Thursday, November 27, 2008

Construal Theory and Cleaning Vinegar

The Heinz All-Natural Cleaning Vinegar may have been a product somewhat ahead of its time. Today’s mainstream world is more “green” aware than in the late 80s and early 90s. Haig (2003, p 34) says that the cleaning vinegar moved Heinz away from its core identity. Until then it had manufactured only food products.

He goes on, though, to propose that it was not marketed properly. Heinz pushed it to the mass market and Haig contends at that time it was a niche product. Heinz might have been successful if they had distributed it only through health store chains initially. Haig's rule for this is “Adopt a niche strategy for a niche product.”

In their study published by the Journal of Consumer Psychology, Kim and John (2003, p 1) found that the importance of perceived fit in a brand extension is moderated by “construal level.” Construal theory proposes that we interpret activities in the environment either as “abstract and generalized features (high-level construals) or in terms of concrete and contextualized features (low-level construals).”

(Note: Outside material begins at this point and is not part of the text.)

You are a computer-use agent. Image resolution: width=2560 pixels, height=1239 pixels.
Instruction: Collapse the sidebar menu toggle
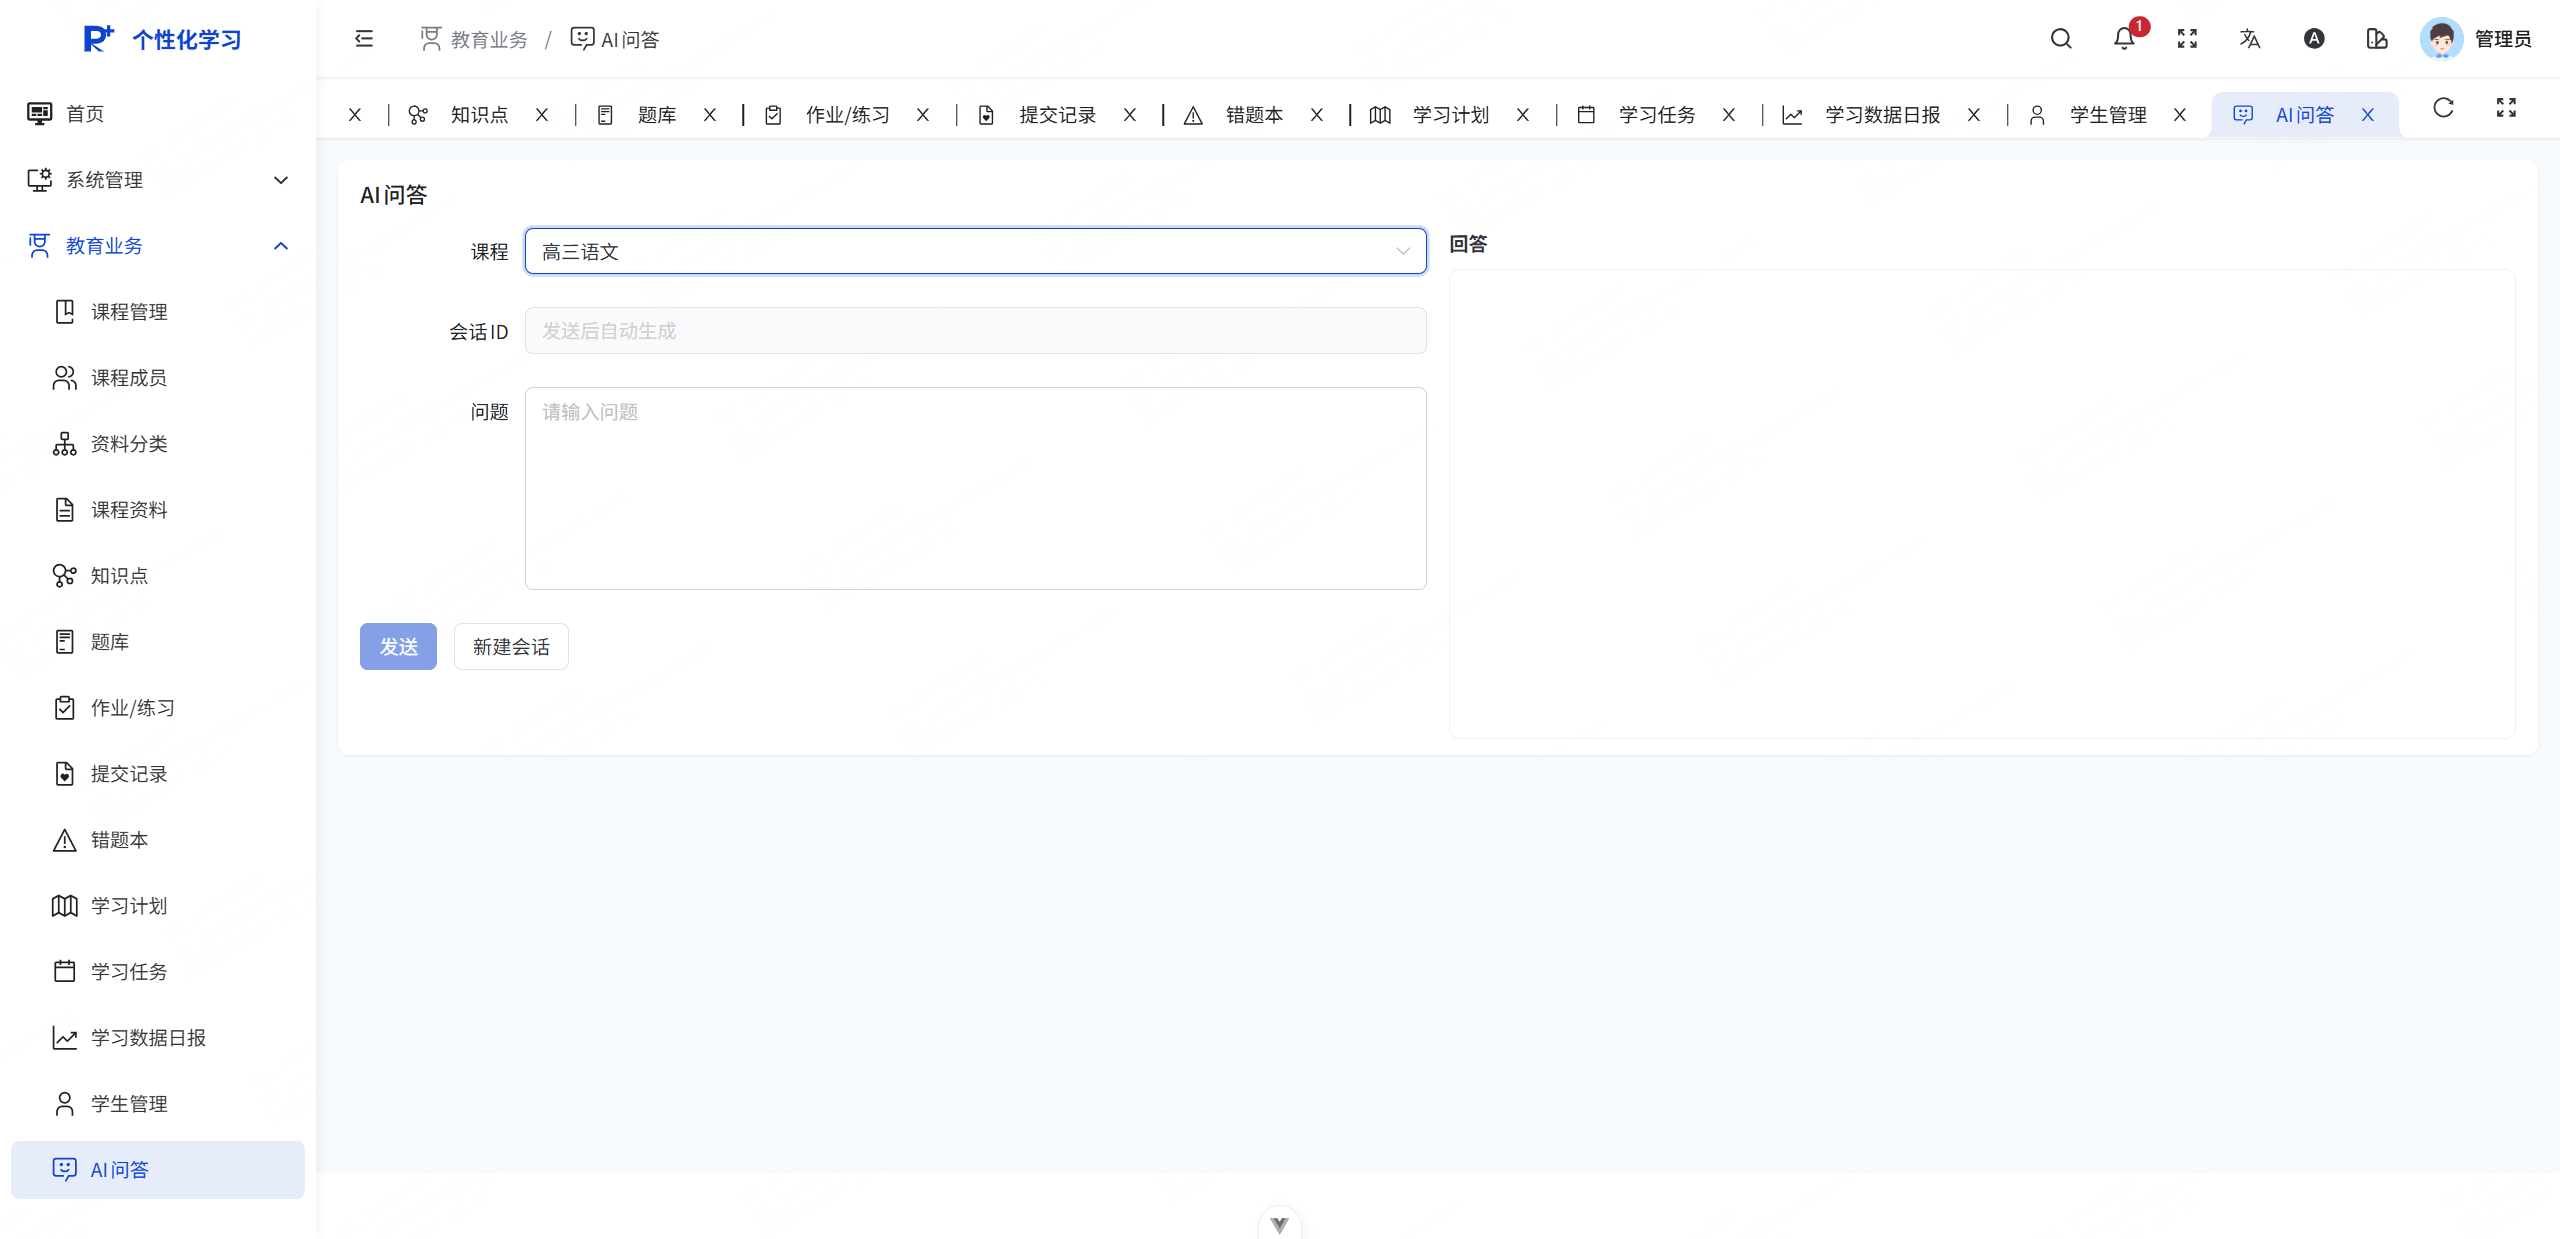[x=364, y=39]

Their studies indicate that perceived fit for a brand extension was important to people with a higher-level construal of a subject while to folks who think concretely about the subject it was not so important. This might explain what happened to Heinz. Most people abstracted them to the food product category. The greens back then may have been better audience to introduce the product. They were used to thinking outside the box and looking concretely at a product’s ingredients.

Haig, Matt (May 2003) Big Brand Ball-ups. Brand Strategy. Retrieved on November 27, 2008 from EBSCOHOST.

Kim, Hakkyun and John, Deborah Roedder (April 2008). Consumer response to brand extensions: Construal level as a moderator of the importance of perceived fit. Journal of Consumer Psychology. Retrieved on November 27, 2008 from EBSCOHOST.